▸ Excerpt
==============================

In an interview on Friday, Nathan Gehan, a Broadway producer and general manager, said he had decided to withdraw his producing company, ShowTown Productions, from being a general partner on “Room” because of a family crisis. As a general partner, Gehan’s company assumed the show’s financial liability, along with Arnold and the British producers who had shepherded the show from its overseas beginnings, Sam Julyan and James Yeoburn.
Gehan said he had planned to continue to raise funds and do “boots on the ground” producing work despite announcing his intention to withdraw as a general partner on March 7. He said he believed that his company had enough financial commitments to “hold up our end of the bargain.” But in the days since, Gehan said, he and his producing partner, Jamison Scott, had been cut out of the process by the other producers; they learned of the postponement with the rest of the public.
“To have to go through rehearsal and not have anything to show for it is just gut-wrenching,” he said.
The show had been seeking to raise up to $7 million overall, according to a filing with the Securities and Exchange Commission.
In a statement, Arnold said that the exiting producer provided the remaining producers with a list of “interested parties” with regard to fund-raising, but that “it became quickly apparent that list was neither viable nor sufficient to close the economic gap we were facing.” They reached out to more than 200 contacts looking for potential investors, Arnold said, but could not find the necessary support.
“We are still processing this turn of events and since this is ongoing, cannot speak to each statement made by Mr. Gehan,” he said. “Suffice to say, we do not entirely agree with his version of events.”
The story told in “Room” is a particularly raw and emotional one, following a mother (played by Warren) who was kidnapped as a teenager and has been living in one room for seven years, raising a child she bore after being raped by her captor. Warren appeared to respond to the news about the show with a broken heart emoji on Twitter.
The two child actors who play the young boy, Christopher Woodley and Aiden Mekhi Sierra — both of them anticipating their Broadway debuts — were told about the show’s postponement after their parents had arrived, Genet said. In the rehearsal room, some people cried and some hugged, but the conversation quickly turned toward ways they could get the show back on track.
“People were hopping on calls trying to figure out who could help,” said Justin Ellington, the sound designer, who had been preparing to show the director the music and cues for the first act on Thursday. “It didn’t feel like people were like, ‘Oh, I’m missing out on all this money’ — that was not the talk. What I was feeling and hearing in the space was connected to the piece and telling this story.”
Still, actors who had signed on for more than five months of work were suddenly looking at empty schedules. Arnold said he assured them they would receive their paychecks for the work they had done, though he cautioned that the checks could take a few days to clear because they were coming from an account at Signature Bank, which was recently seized by regulators as part of a larger banking crisis.
A spokesman for the Actors’ Equity union said it was working to ensure that the production was following the terms of the collective bargaining agreement. Arnold added in a statement that union company members would be “fully compensated on the terms of their contracts.” Baseline Broadway contracts for actors and stage managers include a stipulation that if a show is discontinued, the workers must be paid for the rest of the rehearsal period, plus at least two more weeks.
In his statement, Arnold said he was “committed to creating comparable compensation terms” for nonunion employees.
Even as the actors and crew members hold out hope for a new investor to swoop in, the bubble of excitement around staging a new show with a major Broadway star had been punctured.
“I’ll just do my taxes I guess?” Ellington said. “I really haven’t thought that far.”

==============================

▸ Available data

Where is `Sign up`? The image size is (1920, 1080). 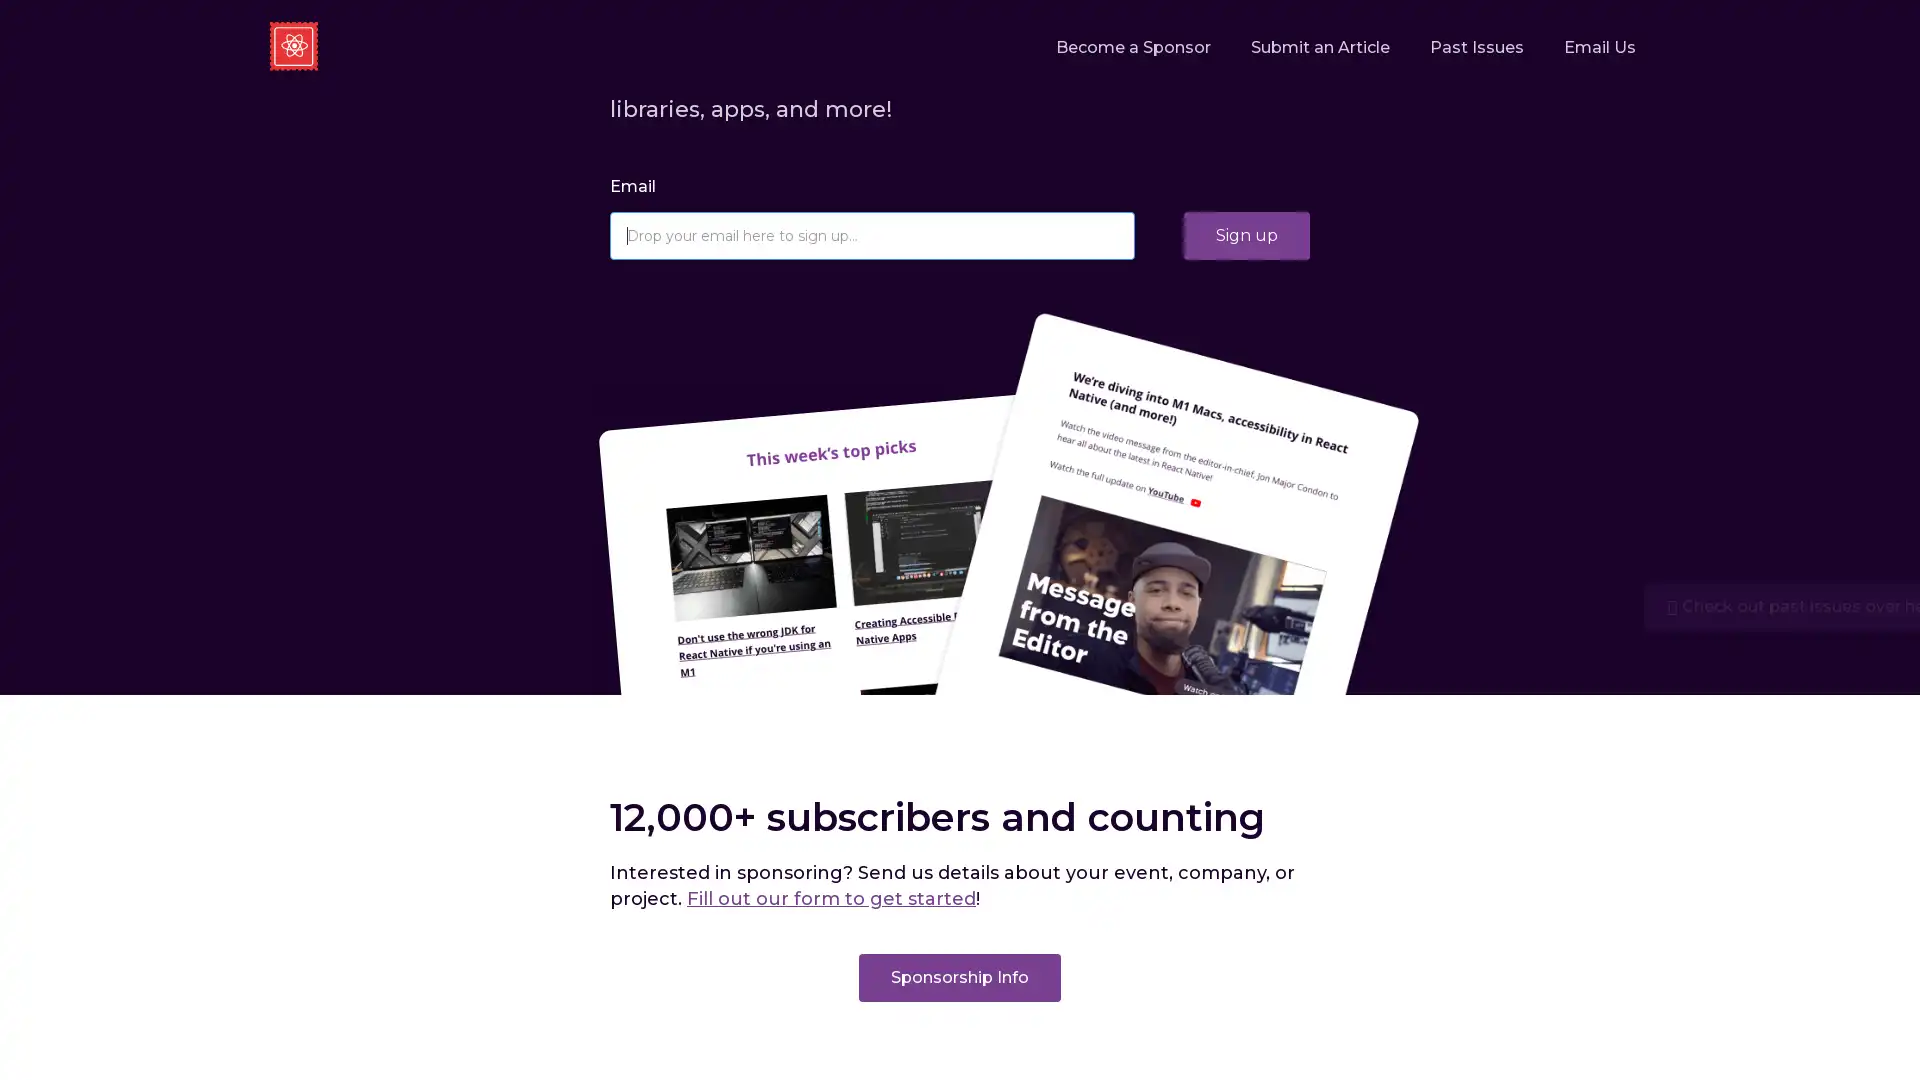
Sign up is located at coordinates (1246, 234).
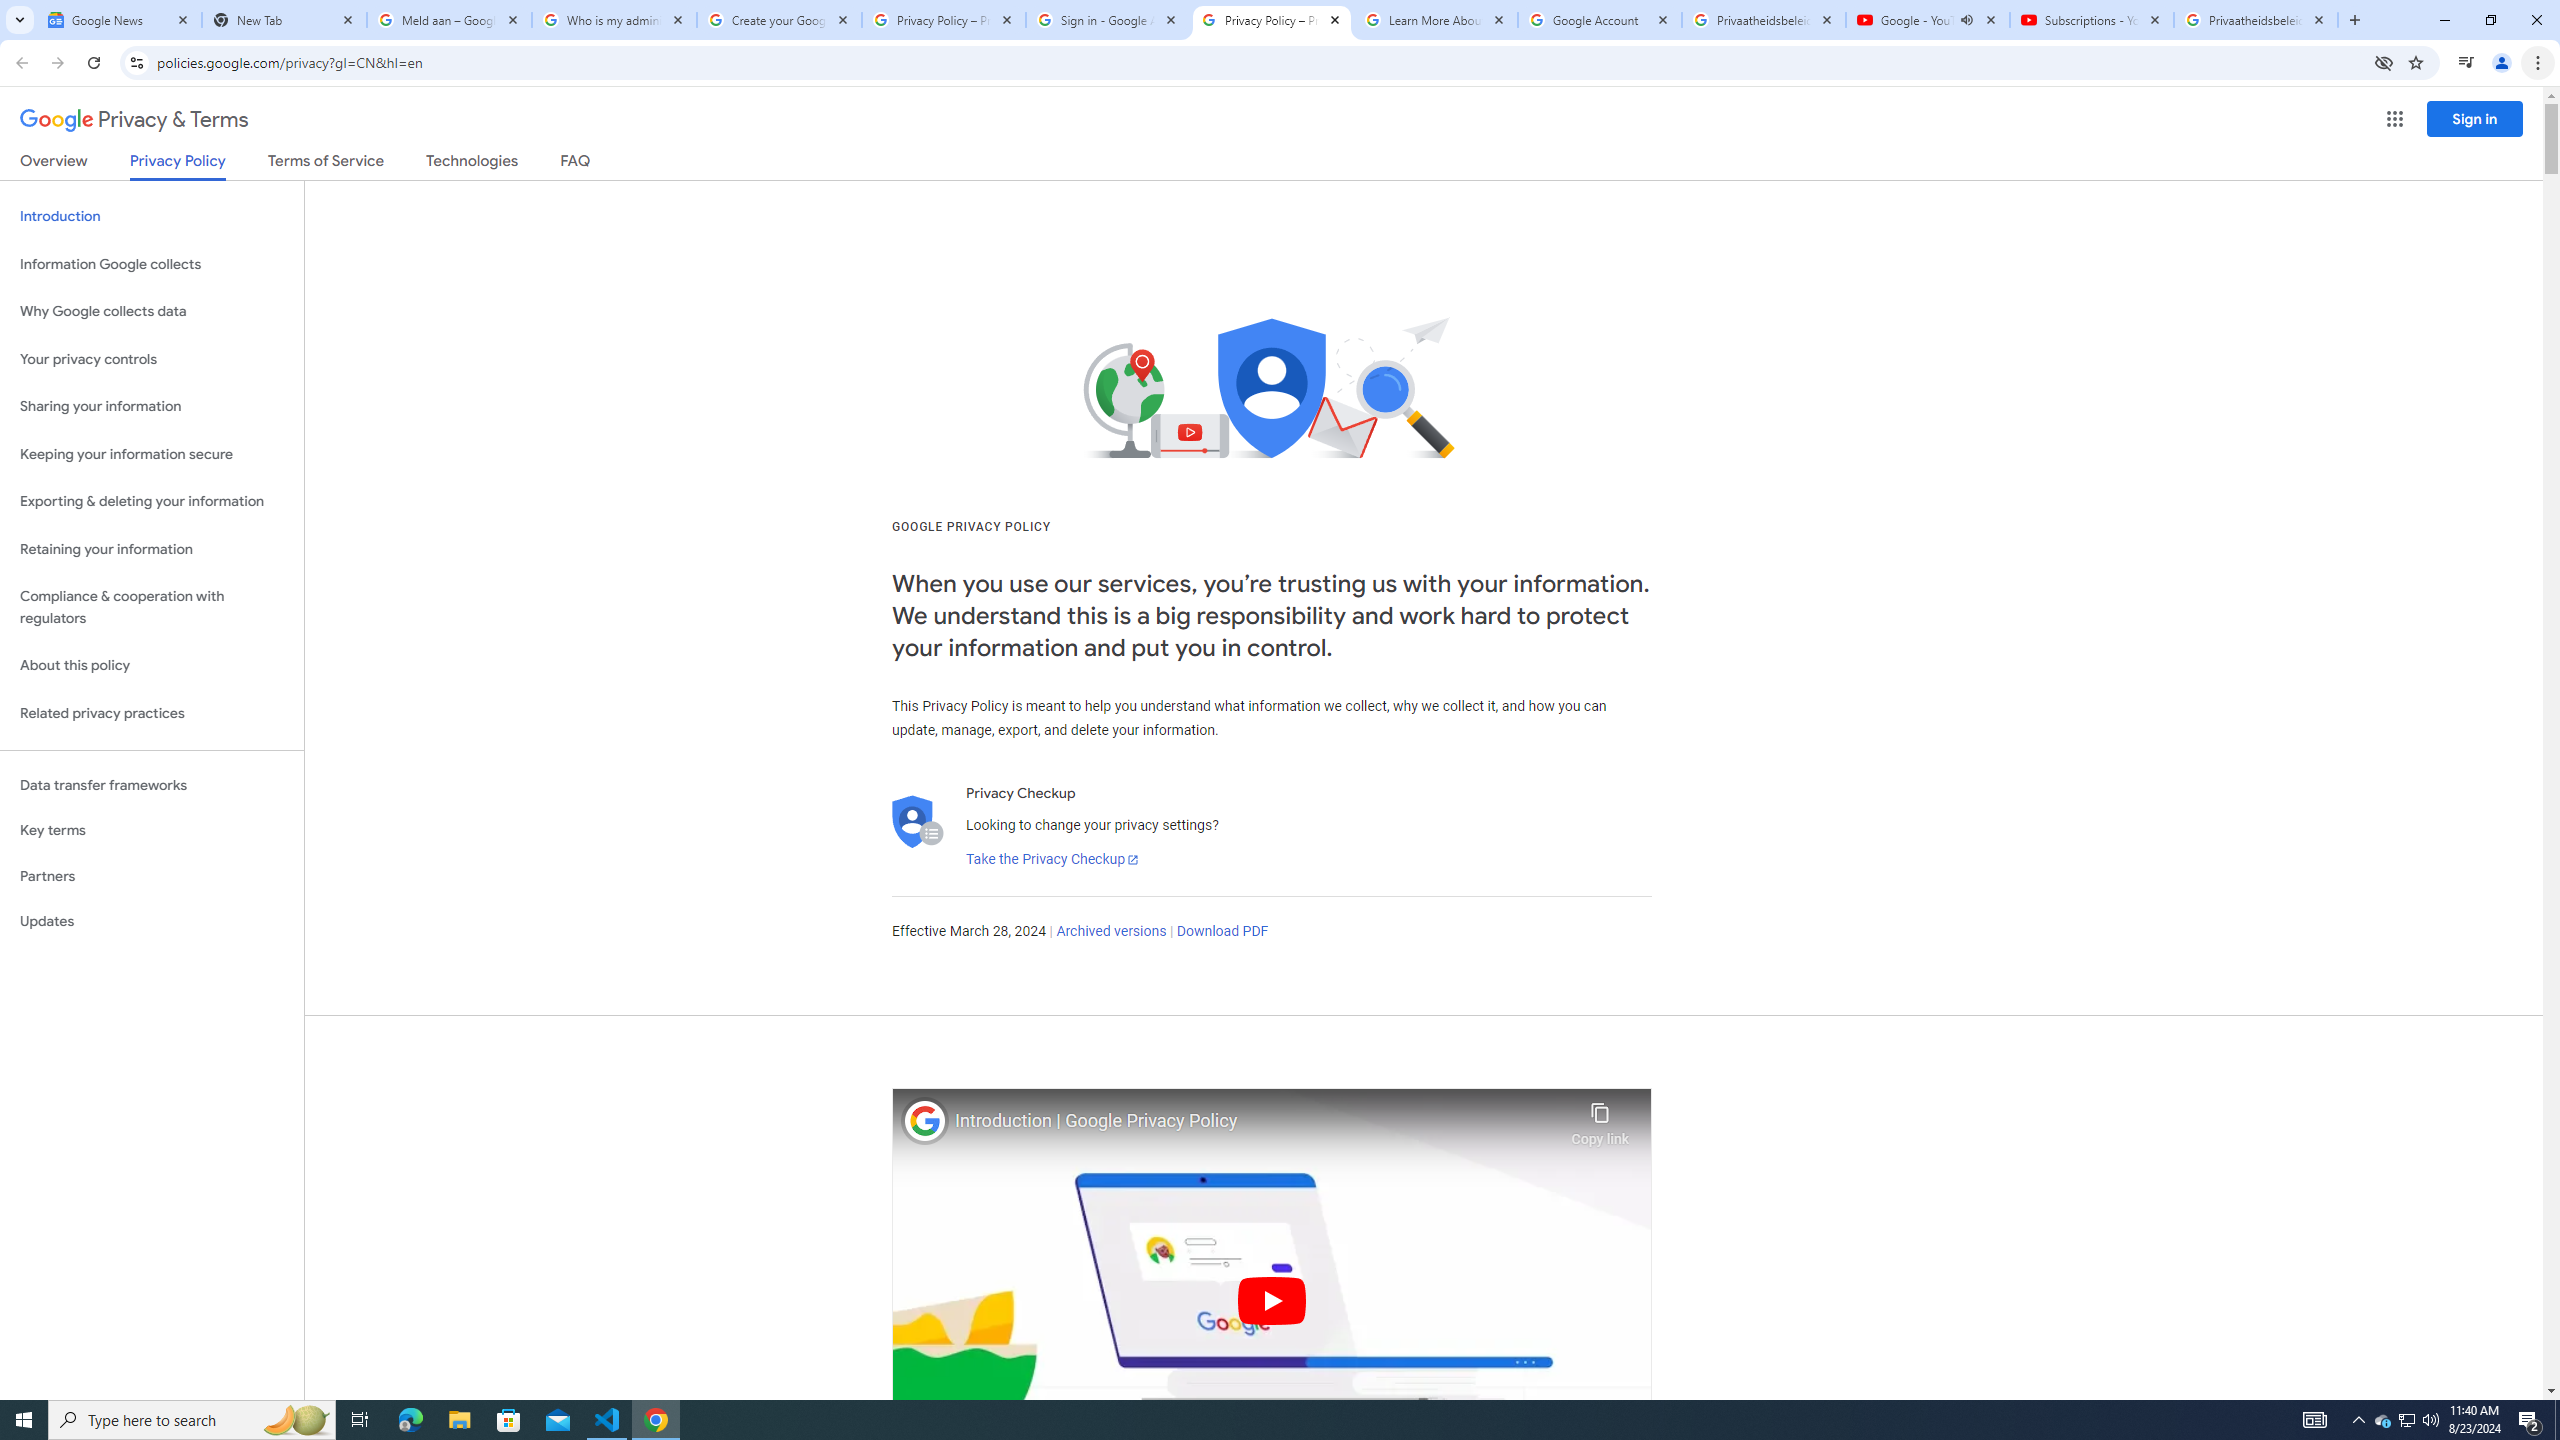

==============================

▸ What to do
Reproduce the passage of the "Room" excerpt word for word, starting with "Still, actors who" and going on through "two more weeks.". Work only from the excerpt about the postponed Broadway production of "Room."

▸ The answer
Still, actors who had signed on for more than five months of work were suddenly looking at empty schedules. Arnold said he assured them they would receive their paychecks for the work they had done, though he cautioned that the checks could take a few days to clear because they were coming from an account at Signature Bank, which was recently seized by regulators as part of a larger banking crisis.
A spokesman for the Actors’ Equity union said it was working to ensure that the production was following the terms of the collective bargaining agreement. Arnold added in a statement that union company members would be “fully compensated on the terms of their contracts.” Baseline Broadway contracts for actors and stage managers include a stipulation that if a show is discontinued, the workers must be paid for the rest of the rehearsal period, plus at least two more weeks.